Cyberattack Hits New Zealand Budget

The New Zealand government said Wednesday that a "systematic" and "deliberate" cyberattack was behind an embarrassing leak of secret finance documents ahead of this week's budget.


Treasury Secretary Gabriel Makhlouf said he had referred the matter to police on the advice of intelligence services.


Makhlouf said hackers attacked government systems 2,000 times over 48 hours in a partially successful attempt to obtain documents relating to the budget, which is not due to be released until Thursday.


"Somebody managed to penetrate and get some information, not the whole budget," he told Radio New Zealand on Wednesday.

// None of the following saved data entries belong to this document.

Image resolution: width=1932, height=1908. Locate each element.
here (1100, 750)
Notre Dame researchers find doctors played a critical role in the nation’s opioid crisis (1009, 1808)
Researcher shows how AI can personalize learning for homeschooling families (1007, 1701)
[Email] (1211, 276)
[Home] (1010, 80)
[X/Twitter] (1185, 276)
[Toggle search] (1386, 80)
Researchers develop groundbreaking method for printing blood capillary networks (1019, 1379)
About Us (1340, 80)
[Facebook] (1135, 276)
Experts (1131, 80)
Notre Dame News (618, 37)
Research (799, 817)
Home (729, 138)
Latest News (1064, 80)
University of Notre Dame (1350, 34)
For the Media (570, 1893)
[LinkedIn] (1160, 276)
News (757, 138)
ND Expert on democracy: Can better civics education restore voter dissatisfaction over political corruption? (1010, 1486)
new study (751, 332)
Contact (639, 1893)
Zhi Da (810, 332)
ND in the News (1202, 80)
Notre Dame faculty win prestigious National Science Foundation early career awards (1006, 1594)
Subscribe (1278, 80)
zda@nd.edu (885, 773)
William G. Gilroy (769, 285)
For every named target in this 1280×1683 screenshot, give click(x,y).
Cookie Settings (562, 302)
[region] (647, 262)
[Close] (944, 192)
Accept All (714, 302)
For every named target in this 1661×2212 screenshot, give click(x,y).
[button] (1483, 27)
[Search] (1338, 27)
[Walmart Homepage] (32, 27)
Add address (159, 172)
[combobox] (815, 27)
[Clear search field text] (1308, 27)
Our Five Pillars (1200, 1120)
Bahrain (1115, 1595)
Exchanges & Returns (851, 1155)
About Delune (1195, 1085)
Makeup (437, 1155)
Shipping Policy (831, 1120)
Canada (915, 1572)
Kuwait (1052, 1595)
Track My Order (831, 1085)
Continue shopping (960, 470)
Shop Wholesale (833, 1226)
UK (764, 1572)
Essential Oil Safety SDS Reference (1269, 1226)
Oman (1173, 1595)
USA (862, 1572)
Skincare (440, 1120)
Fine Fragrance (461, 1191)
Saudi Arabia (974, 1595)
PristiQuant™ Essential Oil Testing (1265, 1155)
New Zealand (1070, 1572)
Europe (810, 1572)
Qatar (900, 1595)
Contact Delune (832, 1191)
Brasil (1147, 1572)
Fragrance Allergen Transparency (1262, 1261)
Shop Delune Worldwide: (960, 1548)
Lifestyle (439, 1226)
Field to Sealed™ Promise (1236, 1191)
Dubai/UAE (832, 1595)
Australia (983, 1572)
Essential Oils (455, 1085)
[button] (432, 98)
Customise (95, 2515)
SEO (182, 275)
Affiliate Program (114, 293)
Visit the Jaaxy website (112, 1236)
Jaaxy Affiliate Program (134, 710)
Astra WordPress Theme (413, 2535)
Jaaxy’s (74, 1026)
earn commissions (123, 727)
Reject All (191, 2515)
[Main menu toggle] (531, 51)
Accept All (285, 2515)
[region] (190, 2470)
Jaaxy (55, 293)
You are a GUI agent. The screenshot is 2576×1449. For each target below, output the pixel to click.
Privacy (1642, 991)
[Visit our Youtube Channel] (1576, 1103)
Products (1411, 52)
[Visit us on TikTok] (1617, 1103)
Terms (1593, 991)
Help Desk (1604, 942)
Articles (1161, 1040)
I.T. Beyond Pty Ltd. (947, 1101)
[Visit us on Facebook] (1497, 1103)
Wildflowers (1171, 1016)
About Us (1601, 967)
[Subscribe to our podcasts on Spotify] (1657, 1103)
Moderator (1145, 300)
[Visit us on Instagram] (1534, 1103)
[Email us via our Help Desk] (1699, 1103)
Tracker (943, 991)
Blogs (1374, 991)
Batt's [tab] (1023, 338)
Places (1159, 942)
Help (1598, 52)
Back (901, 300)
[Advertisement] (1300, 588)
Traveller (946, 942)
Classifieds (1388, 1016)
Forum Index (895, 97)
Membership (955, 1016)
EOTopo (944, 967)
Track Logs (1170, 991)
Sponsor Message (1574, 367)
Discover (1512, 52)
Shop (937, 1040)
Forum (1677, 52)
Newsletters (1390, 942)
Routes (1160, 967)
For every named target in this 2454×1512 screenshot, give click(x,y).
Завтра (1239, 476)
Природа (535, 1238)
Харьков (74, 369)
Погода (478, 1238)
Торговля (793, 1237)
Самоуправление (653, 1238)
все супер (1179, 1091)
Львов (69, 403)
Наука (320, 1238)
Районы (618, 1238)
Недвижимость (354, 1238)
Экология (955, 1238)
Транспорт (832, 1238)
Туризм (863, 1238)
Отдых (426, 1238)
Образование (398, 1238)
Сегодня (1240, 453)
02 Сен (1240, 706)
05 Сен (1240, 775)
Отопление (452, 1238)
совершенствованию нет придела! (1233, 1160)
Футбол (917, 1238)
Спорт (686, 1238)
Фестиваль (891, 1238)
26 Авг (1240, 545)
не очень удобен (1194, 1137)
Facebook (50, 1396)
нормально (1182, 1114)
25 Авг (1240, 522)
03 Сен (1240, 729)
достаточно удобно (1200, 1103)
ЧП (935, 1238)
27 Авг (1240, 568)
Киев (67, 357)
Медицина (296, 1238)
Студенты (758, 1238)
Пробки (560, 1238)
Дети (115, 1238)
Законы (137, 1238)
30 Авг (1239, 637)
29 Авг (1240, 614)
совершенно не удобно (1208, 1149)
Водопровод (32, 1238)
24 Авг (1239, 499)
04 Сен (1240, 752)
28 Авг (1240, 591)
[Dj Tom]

Makhlouf did not know whether the cyberattack originated in New Zealand or offshore, saying that was a matter for police to determine.


He dismissed "absolutely" suggestions from the opposition National Party, which published leaked budget details on Tuesday, that the data was released accidentally by Treasury staffers.


"What I do have are these multiple, persistent, systematic, deliberate attempts to access our systems," he said.


Budget documents are a closely guarded secret and Makhlouf said the department was treating the security breach extremely seriously.


This year's document is the centre-left government's inaugural "well-being" budget, which it says is a world-first attempt to change the way economic progress is measured, putting people ahead of growth.


National leader Simon Bridges refused to say where the information he published came from but denied his party was responsible for any hacking.


"We have acted entirely appropriately. We have done nothing illegal," he told reporters.


The actual information released as a result of the hack is fairly mundane, including increased foreign aid and defence spending, as well as the establishment of a Mental Health and Wellbeing Commission.